In the kitchen, Paul prepares a joint, smoking it solemnly. He reveals that he was diagnosed with cancer, likely from Agent Orange exposure, underwent chemotherapy, and had surgery on a tumor at the base of his neck. While smoking, the narrator remembers a prior conversation with his mother in Hartford, where his mother dramatically told him “Your grandfather is nobody,” insisting that Lan had been pregnant by another American soldier when she met Paul, making Paul not his biological grandfather or father. The narrator processes this revelation, feeling the loss of an identity anchor.

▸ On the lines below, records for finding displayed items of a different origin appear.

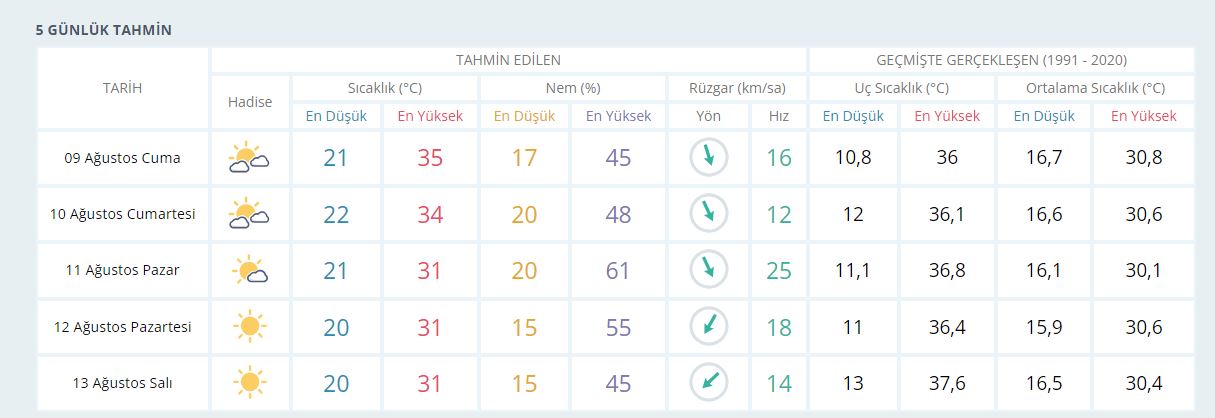
Task: Click wind direction arrow for 12 Ağustos Pazartesi
Action: click(709, 325)
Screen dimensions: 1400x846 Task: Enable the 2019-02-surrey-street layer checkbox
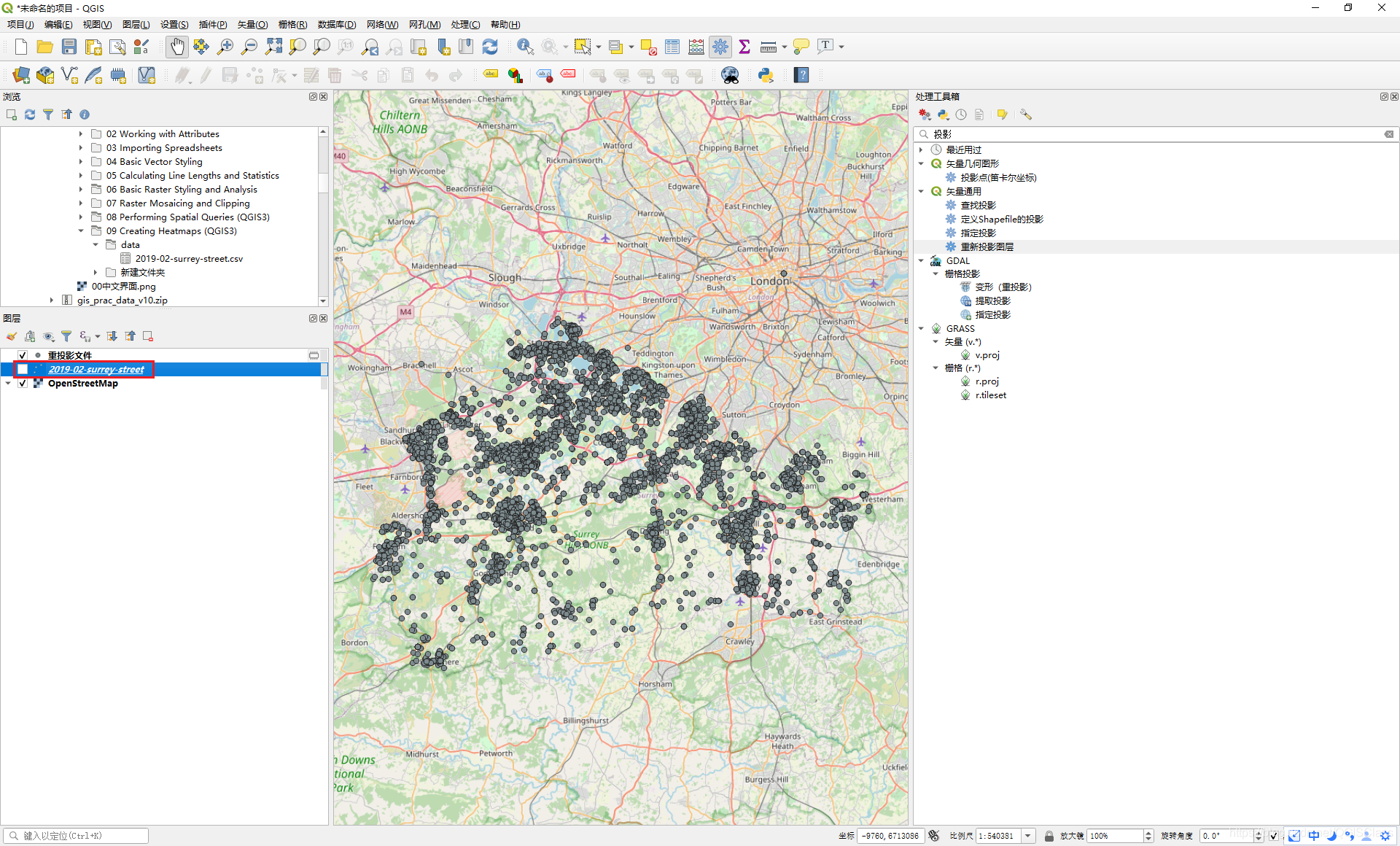(23, 369)
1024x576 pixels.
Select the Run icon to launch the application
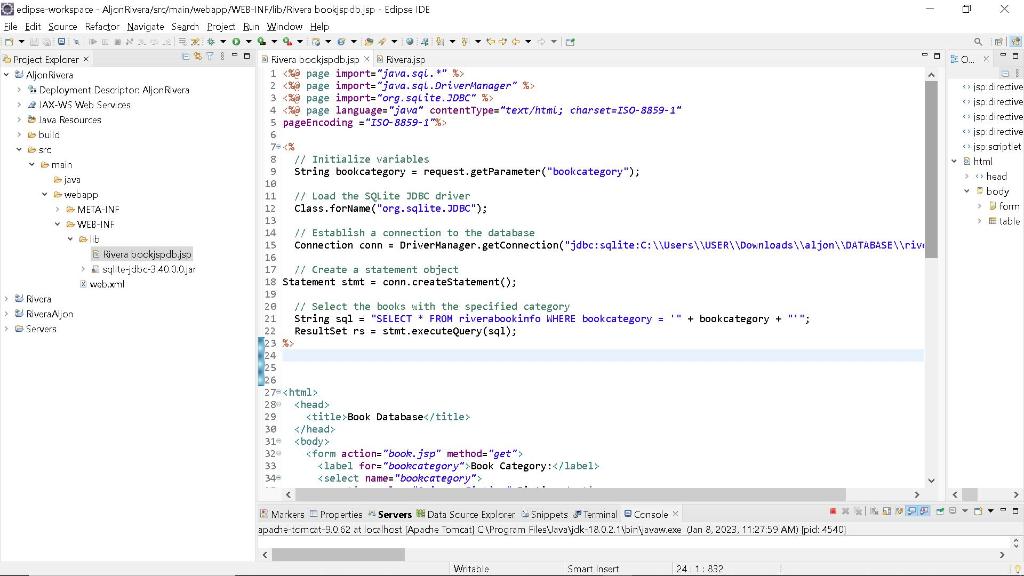(x=235, y=42)
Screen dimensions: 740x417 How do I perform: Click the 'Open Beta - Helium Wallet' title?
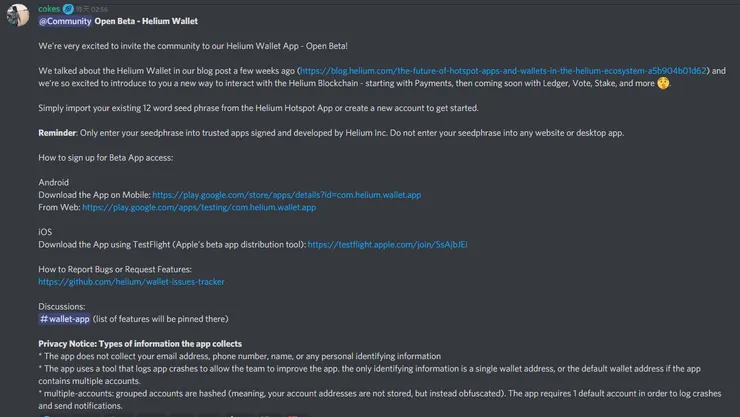point(146,21)
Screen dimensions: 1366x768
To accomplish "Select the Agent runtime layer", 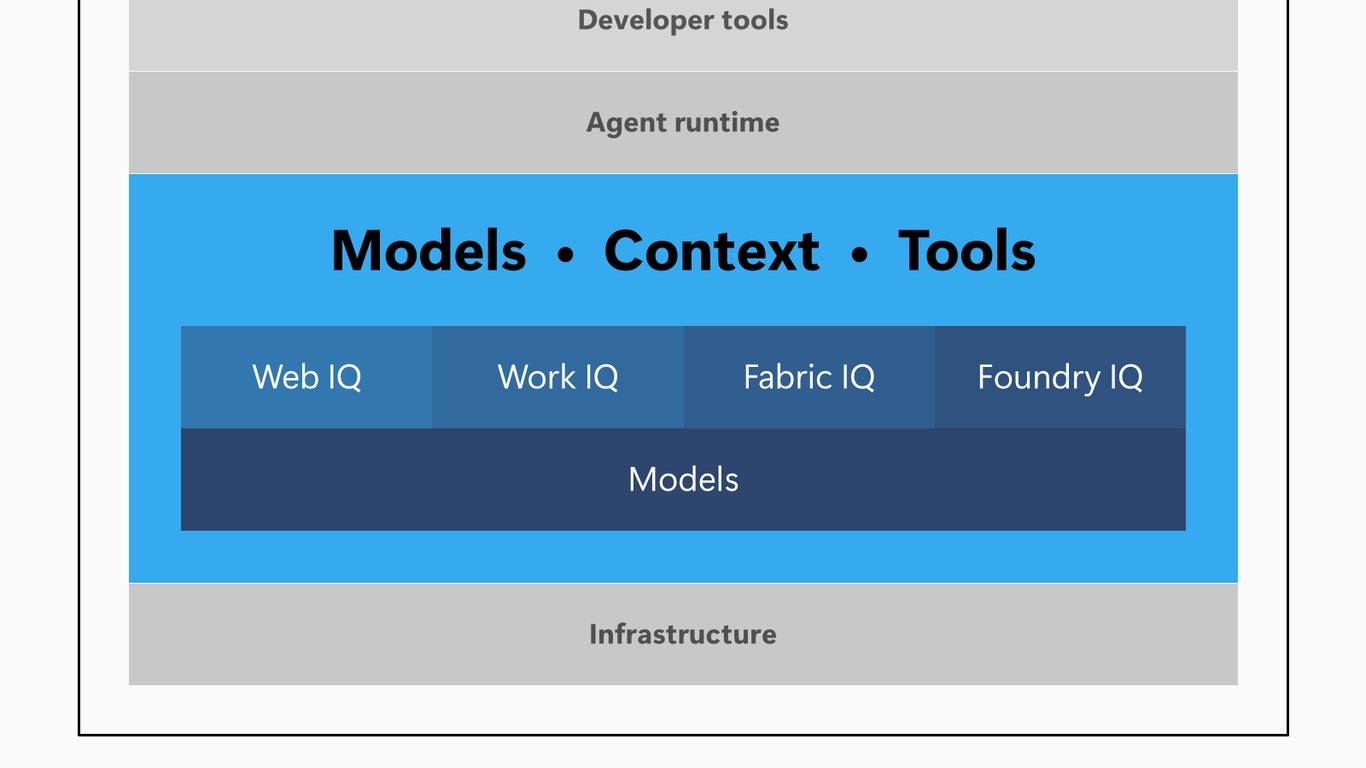I will (683, 122).
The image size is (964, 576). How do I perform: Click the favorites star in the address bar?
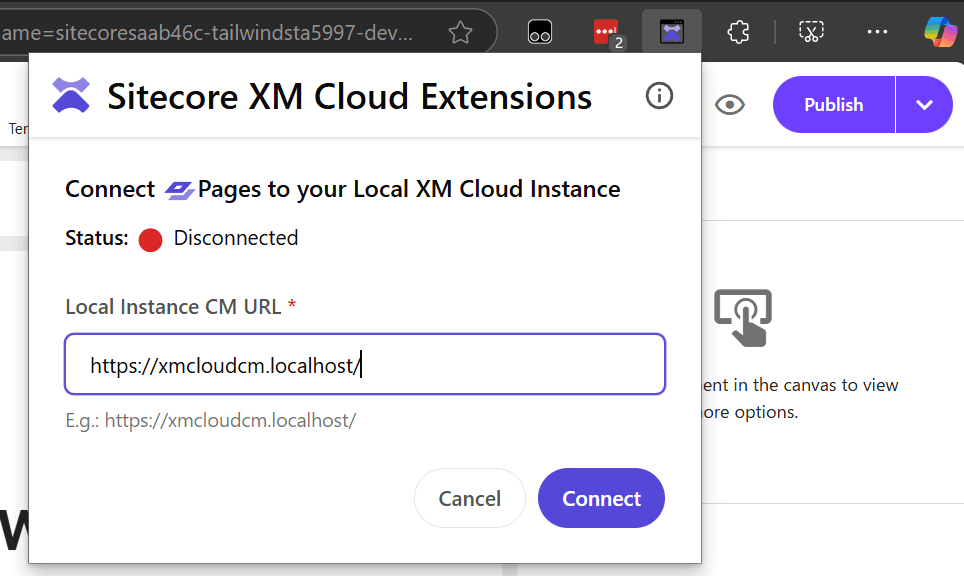[460, 33]
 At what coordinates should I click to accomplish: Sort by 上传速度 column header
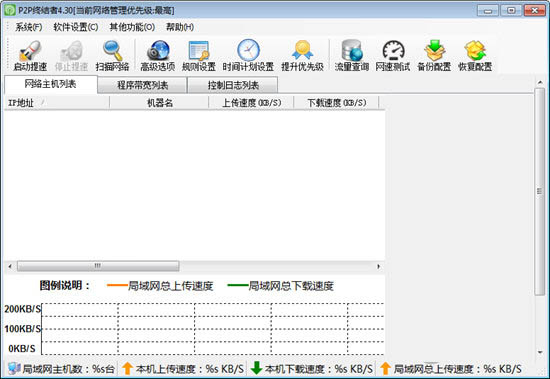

The chapter then shifts to the narrator’s memory of a church service in Hartford, where he, his mother, and a friend’s Dominican‑Cuban family sing “His Eye Is on the Sparrow.” He recalls his mother’s intense, tear‑filled Vietnamese plea for her absent father, the only time Vietnamese is spoken publicly in that church, and the emotional freedom the song affords her.
Interwoven are historical asides: a brief recount of General Curtis LeMay’s bombing campaign in Vietnam, Tiger Woods’ 1997 Masters win, and the 1998 opening of Vietnam’s first professional golf course built on a former bomb crater.
The chapter concludes with Paul, still smoking, telling the narrator “I’m not who I am,” and the narrator deciding to keep calling him “Grandpa” despite the truth, while a roach sizzles in water and the room is filled with violet stillness. The final image is of the narrator’s empty Raisin Bran bowl and the lingering sense of unresolved family identity.